PROBLEM DETAILS: Your answer should be the lines below from the one holding "Task: Click Balázs Dori's profile photo" through the one holding "You are a computer-use agent. 482x296 pixels.", copied exactly and with nothing else.

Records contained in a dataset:
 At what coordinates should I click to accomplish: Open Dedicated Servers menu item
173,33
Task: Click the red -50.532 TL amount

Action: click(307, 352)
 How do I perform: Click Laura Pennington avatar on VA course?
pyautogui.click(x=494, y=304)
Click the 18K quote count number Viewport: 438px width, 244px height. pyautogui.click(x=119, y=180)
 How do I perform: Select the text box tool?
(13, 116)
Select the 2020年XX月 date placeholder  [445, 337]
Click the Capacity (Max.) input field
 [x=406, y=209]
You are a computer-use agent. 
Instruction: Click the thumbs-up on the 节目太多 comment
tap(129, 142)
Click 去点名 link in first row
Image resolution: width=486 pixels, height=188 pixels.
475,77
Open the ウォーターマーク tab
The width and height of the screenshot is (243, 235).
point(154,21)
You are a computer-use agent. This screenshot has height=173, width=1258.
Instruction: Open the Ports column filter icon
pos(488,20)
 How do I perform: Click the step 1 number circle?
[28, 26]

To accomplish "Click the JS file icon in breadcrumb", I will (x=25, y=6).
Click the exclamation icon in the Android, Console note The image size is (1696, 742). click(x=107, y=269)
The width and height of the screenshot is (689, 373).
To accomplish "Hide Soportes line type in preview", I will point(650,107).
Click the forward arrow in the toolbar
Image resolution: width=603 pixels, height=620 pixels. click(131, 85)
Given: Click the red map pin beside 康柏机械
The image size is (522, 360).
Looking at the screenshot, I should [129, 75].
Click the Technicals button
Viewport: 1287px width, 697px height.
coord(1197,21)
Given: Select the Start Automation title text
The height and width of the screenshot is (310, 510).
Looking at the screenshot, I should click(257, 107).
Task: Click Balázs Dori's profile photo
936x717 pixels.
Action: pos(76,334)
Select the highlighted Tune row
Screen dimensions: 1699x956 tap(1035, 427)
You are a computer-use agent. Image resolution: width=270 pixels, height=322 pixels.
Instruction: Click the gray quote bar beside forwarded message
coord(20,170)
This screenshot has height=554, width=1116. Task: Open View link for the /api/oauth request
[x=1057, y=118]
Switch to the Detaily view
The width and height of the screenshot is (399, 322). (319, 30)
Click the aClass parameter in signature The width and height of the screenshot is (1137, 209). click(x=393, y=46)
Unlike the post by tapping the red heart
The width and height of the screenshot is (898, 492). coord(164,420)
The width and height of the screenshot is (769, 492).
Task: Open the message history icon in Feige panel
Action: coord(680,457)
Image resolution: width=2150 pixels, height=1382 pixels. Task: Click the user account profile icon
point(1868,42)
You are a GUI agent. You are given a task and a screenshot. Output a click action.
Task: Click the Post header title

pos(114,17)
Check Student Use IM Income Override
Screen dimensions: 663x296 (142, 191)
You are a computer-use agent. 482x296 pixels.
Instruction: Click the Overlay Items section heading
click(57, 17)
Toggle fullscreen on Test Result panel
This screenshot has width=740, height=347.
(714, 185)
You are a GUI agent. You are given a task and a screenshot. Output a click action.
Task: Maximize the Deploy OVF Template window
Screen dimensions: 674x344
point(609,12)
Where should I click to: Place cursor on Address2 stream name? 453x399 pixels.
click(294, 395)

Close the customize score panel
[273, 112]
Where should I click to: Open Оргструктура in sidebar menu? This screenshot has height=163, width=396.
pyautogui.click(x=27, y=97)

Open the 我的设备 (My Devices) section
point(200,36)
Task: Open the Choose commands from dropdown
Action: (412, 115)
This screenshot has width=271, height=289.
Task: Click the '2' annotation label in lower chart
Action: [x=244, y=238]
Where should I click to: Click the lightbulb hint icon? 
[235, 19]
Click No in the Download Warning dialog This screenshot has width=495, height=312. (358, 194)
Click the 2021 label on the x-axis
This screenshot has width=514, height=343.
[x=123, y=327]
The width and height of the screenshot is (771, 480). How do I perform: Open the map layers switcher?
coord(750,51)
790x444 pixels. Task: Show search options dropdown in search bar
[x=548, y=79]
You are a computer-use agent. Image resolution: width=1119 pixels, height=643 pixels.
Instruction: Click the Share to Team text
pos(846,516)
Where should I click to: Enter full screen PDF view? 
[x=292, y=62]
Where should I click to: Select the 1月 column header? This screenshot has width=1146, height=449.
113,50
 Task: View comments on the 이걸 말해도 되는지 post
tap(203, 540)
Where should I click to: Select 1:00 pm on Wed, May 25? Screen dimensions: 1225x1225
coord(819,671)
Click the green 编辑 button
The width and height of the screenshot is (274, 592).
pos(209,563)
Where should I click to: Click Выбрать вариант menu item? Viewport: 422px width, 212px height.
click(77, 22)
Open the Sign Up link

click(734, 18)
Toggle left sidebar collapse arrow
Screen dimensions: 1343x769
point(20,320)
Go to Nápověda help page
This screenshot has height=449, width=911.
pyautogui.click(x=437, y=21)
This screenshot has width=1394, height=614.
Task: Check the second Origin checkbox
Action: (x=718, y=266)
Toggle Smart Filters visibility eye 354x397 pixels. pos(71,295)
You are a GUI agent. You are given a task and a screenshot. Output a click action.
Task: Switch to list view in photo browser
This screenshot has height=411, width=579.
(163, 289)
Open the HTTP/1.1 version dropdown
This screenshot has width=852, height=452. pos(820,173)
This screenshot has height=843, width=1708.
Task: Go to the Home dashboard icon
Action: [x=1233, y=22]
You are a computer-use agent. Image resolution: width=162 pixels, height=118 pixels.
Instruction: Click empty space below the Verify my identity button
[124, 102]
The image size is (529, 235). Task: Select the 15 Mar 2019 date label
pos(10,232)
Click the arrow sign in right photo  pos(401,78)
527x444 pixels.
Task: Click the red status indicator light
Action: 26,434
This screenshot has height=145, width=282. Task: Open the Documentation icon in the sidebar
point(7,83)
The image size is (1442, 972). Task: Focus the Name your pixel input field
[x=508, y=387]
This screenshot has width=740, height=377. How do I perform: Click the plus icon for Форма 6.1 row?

WRITTEN ANSWER:
Task: Click Balázs Dori's profile photo
936x717 pixels.
Action: pos(76,334)
Select the highlighted Tune row
Screen dimensions: 1699x956 tap(1035, 427)
You are a computer-use agent. Image resolution: width=270 pixels, height=322 pixels.
Instruction: Click the gray quote bar beside forwarded message
coord(20,170)
This screenshot has height=554, width=1116. Task: Open View link for the /api/oauth request
[x=1057, y=118]
Switch to the Detaily view
The width and height of the screenshot is (399, 322). (319, 30)
Click the aClass parameter in signature The width and height of the screenshot is (1137, 209). click(x=393, y=46)
Unlike the post by tapping the red heart
The width and height of the screenshot is (898, 492). coord(164,420)
The width and height of the screenshot is (769, 492).
Task: Open the message history icon in Feige panel
Action: coord(680,457)
Image resolution: width=2150 pixels, height=1382 pixels. Task: Click the user account profile icon
point(1868,42)
You are a GUI agent. You are given a task and a screenshot. Output a click action.
Task: Click the Post header title

pos(114,17)
Check Student Use IM Income Override
Screen dimensions: 663x296 (142, 191)
You are a computer-use agent. 482x296 pixels.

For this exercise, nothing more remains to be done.